DATA EXCERPTS
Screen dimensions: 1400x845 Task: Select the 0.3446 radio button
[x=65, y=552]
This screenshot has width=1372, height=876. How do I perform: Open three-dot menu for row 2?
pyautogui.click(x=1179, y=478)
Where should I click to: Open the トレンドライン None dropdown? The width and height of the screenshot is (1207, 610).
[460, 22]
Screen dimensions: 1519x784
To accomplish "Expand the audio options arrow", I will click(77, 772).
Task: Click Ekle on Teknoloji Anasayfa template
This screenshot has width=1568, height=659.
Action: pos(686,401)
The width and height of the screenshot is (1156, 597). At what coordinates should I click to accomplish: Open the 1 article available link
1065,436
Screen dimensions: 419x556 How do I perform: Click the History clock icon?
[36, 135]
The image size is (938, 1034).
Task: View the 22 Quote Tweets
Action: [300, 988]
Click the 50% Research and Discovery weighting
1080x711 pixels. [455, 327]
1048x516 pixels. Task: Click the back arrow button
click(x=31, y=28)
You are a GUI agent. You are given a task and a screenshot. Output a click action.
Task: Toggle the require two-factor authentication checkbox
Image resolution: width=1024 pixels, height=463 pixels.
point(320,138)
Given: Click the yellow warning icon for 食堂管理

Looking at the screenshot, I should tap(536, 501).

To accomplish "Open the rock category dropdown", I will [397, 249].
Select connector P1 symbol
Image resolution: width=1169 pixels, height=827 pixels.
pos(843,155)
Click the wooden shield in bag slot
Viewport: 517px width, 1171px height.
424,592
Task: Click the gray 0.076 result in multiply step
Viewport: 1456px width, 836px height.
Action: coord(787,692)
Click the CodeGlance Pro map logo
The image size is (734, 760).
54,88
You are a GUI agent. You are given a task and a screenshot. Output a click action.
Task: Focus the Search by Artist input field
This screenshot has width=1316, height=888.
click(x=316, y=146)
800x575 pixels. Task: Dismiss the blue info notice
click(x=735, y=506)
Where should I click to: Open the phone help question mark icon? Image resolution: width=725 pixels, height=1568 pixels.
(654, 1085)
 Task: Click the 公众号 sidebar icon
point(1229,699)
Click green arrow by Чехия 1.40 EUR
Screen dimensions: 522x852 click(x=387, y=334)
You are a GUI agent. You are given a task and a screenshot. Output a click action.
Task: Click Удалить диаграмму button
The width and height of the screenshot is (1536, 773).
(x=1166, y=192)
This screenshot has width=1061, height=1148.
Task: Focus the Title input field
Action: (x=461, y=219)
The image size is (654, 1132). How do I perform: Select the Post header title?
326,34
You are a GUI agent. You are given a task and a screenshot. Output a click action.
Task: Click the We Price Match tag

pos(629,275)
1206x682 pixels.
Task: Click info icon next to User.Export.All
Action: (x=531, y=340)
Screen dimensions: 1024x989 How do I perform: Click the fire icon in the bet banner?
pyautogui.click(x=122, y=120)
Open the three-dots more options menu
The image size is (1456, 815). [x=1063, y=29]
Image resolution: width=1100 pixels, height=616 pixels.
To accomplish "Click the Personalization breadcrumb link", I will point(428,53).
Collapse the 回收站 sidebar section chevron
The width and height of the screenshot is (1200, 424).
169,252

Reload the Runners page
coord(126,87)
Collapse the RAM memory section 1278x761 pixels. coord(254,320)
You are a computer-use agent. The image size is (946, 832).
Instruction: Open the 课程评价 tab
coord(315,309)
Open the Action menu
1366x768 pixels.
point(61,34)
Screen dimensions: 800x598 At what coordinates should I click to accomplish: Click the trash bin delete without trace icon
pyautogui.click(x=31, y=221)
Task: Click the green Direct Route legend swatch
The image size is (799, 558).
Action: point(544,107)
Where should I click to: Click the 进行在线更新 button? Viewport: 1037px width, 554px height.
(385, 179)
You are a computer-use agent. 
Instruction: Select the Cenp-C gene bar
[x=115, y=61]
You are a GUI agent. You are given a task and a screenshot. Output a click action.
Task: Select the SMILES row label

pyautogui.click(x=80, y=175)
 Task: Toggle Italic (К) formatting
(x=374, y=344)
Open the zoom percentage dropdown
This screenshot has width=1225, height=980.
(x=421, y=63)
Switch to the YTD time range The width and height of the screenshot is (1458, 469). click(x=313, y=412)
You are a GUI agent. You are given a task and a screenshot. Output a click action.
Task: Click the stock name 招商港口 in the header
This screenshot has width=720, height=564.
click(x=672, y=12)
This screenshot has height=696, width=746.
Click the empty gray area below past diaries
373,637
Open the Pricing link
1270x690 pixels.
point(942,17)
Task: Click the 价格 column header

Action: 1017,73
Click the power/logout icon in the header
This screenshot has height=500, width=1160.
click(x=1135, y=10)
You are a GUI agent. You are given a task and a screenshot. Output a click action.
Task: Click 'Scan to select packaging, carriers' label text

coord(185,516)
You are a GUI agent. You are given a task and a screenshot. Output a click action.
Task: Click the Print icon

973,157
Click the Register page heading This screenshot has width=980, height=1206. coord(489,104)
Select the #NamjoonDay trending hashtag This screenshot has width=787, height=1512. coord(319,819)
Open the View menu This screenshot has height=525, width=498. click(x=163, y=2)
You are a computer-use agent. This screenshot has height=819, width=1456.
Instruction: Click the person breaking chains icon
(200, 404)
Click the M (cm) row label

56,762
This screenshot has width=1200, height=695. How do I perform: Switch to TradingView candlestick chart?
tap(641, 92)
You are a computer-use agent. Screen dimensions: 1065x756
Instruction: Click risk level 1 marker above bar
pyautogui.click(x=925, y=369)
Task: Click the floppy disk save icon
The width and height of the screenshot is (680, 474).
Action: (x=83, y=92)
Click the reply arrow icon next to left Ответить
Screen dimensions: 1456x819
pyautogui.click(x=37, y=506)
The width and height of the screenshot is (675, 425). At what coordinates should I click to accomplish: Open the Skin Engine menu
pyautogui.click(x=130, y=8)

WORK TO BE COMPLETED
Provide all the records again, word for word.

YOUR SOLUTION
Screen dimensions: 1400x845 Task: Select the 0.3446 radio button
[x=65, y=552]
This screenshot has width=1372, height=876. How do I perform: Open three-dot menu for row 2?
pyautogui.click(x=1179, y=478)
Where should I click to: Open the トレンドライン None dropdown? The width and height of the screenshot is (1207, 610).
[460, 22]
Screen dimensions: 1519x784
To accomplish "Expand the audio options arrow", I will click(77, 772).
Task: Click Ekle on Teknoloji Anasayfa template
This screenshot has width=1568, height=659.
Action: pos(686,401)
The width and height of the screenshot is (1156, 597). At what coordinates should I click to accomplish: Open the 1 article available link
1065,436
Screen dimensions: 419x556 How do I perform: Click the History clock icon?
[36, 135]
The image size is (938, 1034).
Task: View the 22 Quote Tweets
Action: [300, 988]
Click the 50% Research and Discovery weighting
1080x711 pixels. [455, 327]
1048x516 pixels. Task: Click the back arrow button
click(x=31, y=28)
You are a GUI agent. You are given a task and a screenshot. Output a click action.
Task: Toggle the require two-factor authentication checkbox
Image resolution: width=1024 pixels, height=463 pixels.
point(320,138)
Given: Click the yellow warning icon for 食堂管理

Looking at the screenshot, I should tap(536, 501).

To accomplish "Open the rock category dropdown", I will [397, 249].
Select connector P1 symbol
Image resolution: width=1169 pixels, height=827 pixels.
pos(843,155)
Click the wooden shield in bag slot
Viewport: 517px width, 1171px height.
424,592
Task: Click the gray 0.076 result in multiply step
Viewport: 1456px width, 836px height.
Action: coord(787,692)
Click the CodeGlance Pro map logo
The image size is (734, 760).
54,88
You are a GUI agent. You are given a task and a screenshot. Output a click action.
Task: Focus the Search by Artist input field
This screenshot has width=1316, height=888.
click(x=316, y=146)
800x575 pixels. Task: Dismiss the blue info notice
click(x=735, y=506)
Where should I click to: Open the phone help question mark icon? Image resolution: width=725 pixels, height=1568 pixels.
(654, 1085)
 Task: Click the 公众号 sidebar icon
point(1229,699)
Click green arrow by Чехия 1.40 EUR
Screen dimensions: 522x852 click(x=387, y=334)
You are a GUI agent. You are given a task and a screenshot. Output a click action.
Task: Click Удалить диаграмму button
The width and height of the screenshot is (1536, 773).
(x=1166, y=192)
This screenshot has width=1061, height=1148.
Task: Focus the Title input field
Action: (x=461, y=219)
The image size is (654, 1132). How do I perform: Select the Post header title?
326,34
You are a GUI agent. You are given a task and a screenshot. Output a click action.
Task: Click the We Price Match tag

pos(629,275)
1206x682 pixels.
Task: Click info icon next to User.Export.All
Action: (x=531, y=340)
Screen dimensions: 1024x989 How do I perform: Click the fire icon in the bet banner?
pyautogui.click(x=122, y=120)
Open the three-dots more options menu
The image size is (1456, 815). [x=1063, y=29]
Image resolution: width=1100 pixels, height=616 pixels.
To accomplish "Click the Personalization breadcrumb link", I will point(428,53).
Collapse the 回收站 sidebar section chevron
The width and height of the screenshot is (1200, 424).
169,252

Reload the Runners page
coord(126,87)
Collapse the RAM memory section 1278x761 pixels. coord(254,320)
You are a computer-use agent. The image size is (946, 832).
Instruction: Open the 课程评价 tab
coord(315,309)
Open the Action menu
1366x768 pixels.
point(61,34)
Screen dimensions: 800x598 At what coordinates should I click to accomplish: Click the trash bin delete without trace icon
pyautogui.click(x=31, y=221)
Task: Click the green Direct Route legend swatch
The image size is (799, 558).
Action: point(544,107)
Where should I click to: Click the 进行在线更新 button? Viewport: 1037px width, 554px height.
(385, 179)
You are a computer-use agent. 
Instruction: Select the Cenp-C gene bar
[x=115, y=61]
You are a GUI agent. You are given a task and a screenshot. Output a click action.
Task: Select the SMILES row label

pyautogui.click(x=80, y=175)
 Task: Toggle Italic (К) formatting
(x=374, y=344)
Open the zoom percentage dropdown
This screenshot has width=1225, height=980.
(x=421, y=63)
Switch to the YTD time range The width and height of the screenshot is (1458, 469). click(x=313, y=412)
You are a GUI agent. You are given a task and a screenshot. Output a click action.
Task: Click the stock name 招商港口 in the header
This screenshot has width=720, height=564.
click(x=672, y=12)
This screenshot has height=696, width=746.
Click the empty gray area below past diaries
373,637
Open the Pricing link
1270x690 pixels.
point(942,17)
Task: Click the 价格 column header

Action: 1017,73
Click the power/logout icon in the header
This screenshot has height=500, width=1160.
click(x=1135, y=10)
You are a GUI agent. You are given a task and a screenshot. Output a click action.
Task: Click 'Scan to select packaging, carriers' label text

coord(185,516)
You are a GUI agent. You are given a task and a screenshot. Output a click action.
Task: Click the Print icon

973,157
Click the Register page heading This screenshot has width=980, height=1206. coord(489,104)
Select the #NamjoonDay trending hashtag This screenshot has width=787, height=1512. coord(319,819)
Open the View menu This screenshot has height=525, width=498. click(x=163, y=2)
You are a computer-use agent. This screenshot has height=819, width=1456.
Instruction: Click the person breaking chains icon
(200, 404)
Click the M (cm) row label

56,762
This screenshot has width=1200, height=695. How do I perform: Switch to TradingView candlestick chart?
tap(641, 92)
You are a computer-use agent. Screen dimensions: 1065x756
Instruction: Click risk level 1 marker above bar
pyautogui.click(x=925, y=369)
Task: Click the floppy disk save icon
The width and height of the screenshot is (680, 474).
Action: (x=83, y=92)
Click the reply arrow icon next to left Ответить
Screen dimensions: 1456x819
pyautogui.click(x=37, y=506)
The width and height of the screenshot is (675, 425). At what coordinates should I click to accomplish: Open the Skin Engine menu
pyautogui.click(x=130, y=8)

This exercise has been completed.